Krost reported the crime to the police who arranged an identity parade of 10 or 12 local men. He picked out George Cullen as the man he had seen based on his height and the fact that he had noticed he was not wearing a collar. Cullen's lawyer caused the jury to question Krost's identification on the grounds that after 9 p.m. it would have been dark. Krost was sure it was Cullen as the lights from the local pub flooded his yard. Cullen had been arrested on the following day by Walter Dew - then a young policeman but later to become famous as the detective that caught Dr Crippen - as he patrolled on Brick Lane with a detective investigating the break-in. Both were in plainclothes and their studying of Cullen and several others brought a fair amount of abuse in their direction. Cullen threatened Dew saying `G - blind me, if ever you attempt to take me I will chevy you - that means stab you, as the officer told the court. However, despite Dew's suspicions and Krost's identification, Cullen, perhaps because his lawyer was able to mount an effective challenge or on account of his relative youth (he was just 18), was found not guilty."
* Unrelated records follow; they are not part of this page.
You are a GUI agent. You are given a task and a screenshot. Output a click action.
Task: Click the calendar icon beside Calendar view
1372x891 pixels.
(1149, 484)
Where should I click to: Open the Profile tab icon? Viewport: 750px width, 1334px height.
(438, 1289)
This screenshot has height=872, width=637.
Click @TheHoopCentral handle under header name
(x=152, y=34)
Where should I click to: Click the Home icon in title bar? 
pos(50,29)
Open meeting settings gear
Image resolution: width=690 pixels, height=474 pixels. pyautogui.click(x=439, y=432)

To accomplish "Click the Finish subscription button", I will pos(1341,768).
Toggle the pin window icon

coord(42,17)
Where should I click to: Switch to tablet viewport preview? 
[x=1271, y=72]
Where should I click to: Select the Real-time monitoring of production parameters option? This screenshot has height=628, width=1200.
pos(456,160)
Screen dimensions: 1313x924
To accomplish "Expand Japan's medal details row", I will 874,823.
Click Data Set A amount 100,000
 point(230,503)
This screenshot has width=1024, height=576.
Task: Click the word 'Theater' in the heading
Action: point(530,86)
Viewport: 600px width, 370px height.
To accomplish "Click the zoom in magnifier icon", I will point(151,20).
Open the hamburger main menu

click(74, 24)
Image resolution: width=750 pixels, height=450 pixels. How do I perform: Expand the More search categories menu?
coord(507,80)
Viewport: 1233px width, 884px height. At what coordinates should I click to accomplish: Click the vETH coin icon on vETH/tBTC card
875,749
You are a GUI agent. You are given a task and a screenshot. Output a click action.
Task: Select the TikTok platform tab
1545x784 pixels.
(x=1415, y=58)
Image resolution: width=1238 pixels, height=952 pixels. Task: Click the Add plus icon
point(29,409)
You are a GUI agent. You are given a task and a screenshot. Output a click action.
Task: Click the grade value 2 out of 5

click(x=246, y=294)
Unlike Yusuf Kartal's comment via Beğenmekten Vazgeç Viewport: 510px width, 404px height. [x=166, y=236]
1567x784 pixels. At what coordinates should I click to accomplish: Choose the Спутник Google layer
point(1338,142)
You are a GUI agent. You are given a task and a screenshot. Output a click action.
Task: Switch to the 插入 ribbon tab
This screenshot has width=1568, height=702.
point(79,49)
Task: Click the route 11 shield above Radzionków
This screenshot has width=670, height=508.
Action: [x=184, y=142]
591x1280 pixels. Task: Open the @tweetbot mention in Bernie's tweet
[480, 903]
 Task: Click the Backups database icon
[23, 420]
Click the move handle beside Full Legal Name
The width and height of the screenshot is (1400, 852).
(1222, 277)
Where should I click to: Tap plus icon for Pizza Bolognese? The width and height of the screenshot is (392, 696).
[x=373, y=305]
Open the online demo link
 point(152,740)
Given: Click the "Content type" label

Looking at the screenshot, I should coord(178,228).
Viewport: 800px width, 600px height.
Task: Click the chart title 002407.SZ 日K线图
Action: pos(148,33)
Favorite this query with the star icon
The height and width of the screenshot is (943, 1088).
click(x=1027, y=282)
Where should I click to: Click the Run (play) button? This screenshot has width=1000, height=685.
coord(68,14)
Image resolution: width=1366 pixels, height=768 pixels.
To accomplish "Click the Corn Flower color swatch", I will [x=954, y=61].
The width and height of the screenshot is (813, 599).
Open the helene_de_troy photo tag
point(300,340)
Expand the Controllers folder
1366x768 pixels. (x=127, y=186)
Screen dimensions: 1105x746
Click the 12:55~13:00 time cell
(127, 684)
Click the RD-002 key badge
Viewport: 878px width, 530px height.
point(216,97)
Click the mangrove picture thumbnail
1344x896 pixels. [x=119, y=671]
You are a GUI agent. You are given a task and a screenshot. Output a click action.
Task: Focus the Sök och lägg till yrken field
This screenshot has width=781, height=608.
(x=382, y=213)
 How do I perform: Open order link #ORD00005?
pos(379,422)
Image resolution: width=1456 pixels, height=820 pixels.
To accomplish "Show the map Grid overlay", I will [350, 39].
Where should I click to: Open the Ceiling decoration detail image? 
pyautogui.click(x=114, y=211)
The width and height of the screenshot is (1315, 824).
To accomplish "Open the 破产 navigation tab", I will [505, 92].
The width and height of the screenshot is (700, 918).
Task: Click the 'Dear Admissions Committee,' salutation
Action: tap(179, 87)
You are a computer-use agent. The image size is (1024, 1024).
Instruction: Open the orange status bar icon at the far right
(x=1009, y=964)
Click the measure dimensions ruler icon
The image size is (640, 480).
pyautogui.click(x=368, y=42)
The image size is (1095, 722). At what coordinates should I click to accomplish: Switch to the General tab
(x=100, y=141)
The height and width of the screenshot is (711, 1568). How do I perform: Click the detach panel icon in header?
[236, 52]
Both Statham and Krost were quick to tell the court that they had secured their property prior to going out. Home insurance was a relatively new concept, being offered by Lloyd's of London from 1887 onwards, but throughout the period the police and papers reminded the public that they had to take responsibility for making their homes hard to steal from. As Reynolds's Newspaper warned, `Every unoccupied dwelling and every unfastened door or window is a standing invitation to the burglar and housebreaker to enter, and one of which they are not slow to avail themselves' The police had discovered 28,915 windows and doors open as they patrolled and the paper further condemned `the reprehensible practice of certain shopkeepers who are in the habit of exposing goods for sale without keeping any effectual watch over them'.62
By 1881 the failure of the police to effectively thwart so-called `professional' burglars and housebreakers revealed itself in the satirical periodicals of the day before emerging in direct attacks on police competence more generally in newspapers such as the Pall Mall Gazette and Reynolds's. In February 1881, Punch reported the fictional meeting of the `Association of Burglars' (presided over by Mr Matthew Arnold Sikes, with interjections from the floor by Mr Smashem among others). Here the scientific nature of `modern' burglary was praised and it was remarked (by a retired felon) that it was a lot safer and less risky now than it had been in his day. The meeting, after the obligatory vote of thanks to the chair, broke up with `each member going to somebody else's house in the fashionable quarter now known as At the same time Funny Folks gently mocked the Daily Telegraph for advising its readers to take precautions against burglars, such as fitting electric door handles or keeping geese, by itself recommending the buttering of doorsteps and the distribution of orange peel - both presumably designed to cause intruders to slip and fall, to then be swept up by the maid servants in the morning.64 By 1887 the situation was apparently unchanged with Moonshine again suggesting that Mrs Muggins would not have her plate and Dresdenware if her husband had invested in a'Patent Electric Burglar Detector' While the article is clearly satirical it is also indicative of the necessity of individuals protecting their homes (and the goods therein) by all means possible and not to rely upon the police to do so.65
While both burglary and housebreaking were serious offences that reminded late Victorian society that their homes and property were vulnerable to the most skilled members of the criminal class, it was highway robbery that carried the greatest threat to contemporary sensibilities. Around 16 per cent of property prosecutions in Table 7.3 were for some form of robbery, which was slightly up on previous decades. Despite this the Daily News, in reporting an article penned by the surveyor-general of prisons, Edward Du Cane, in 1887, noted that highway robbery had `all but disappeared' and suggested this was as a result of the improvements in banking facilities and transport links which had removed the necessity for individuals to carry large amounts of money around with them. Unfortunately people were not solely robbed of money and street robberies - muggings, as we would understand them in the modern context - were a regular feature of life in the late nineteenth-century capital.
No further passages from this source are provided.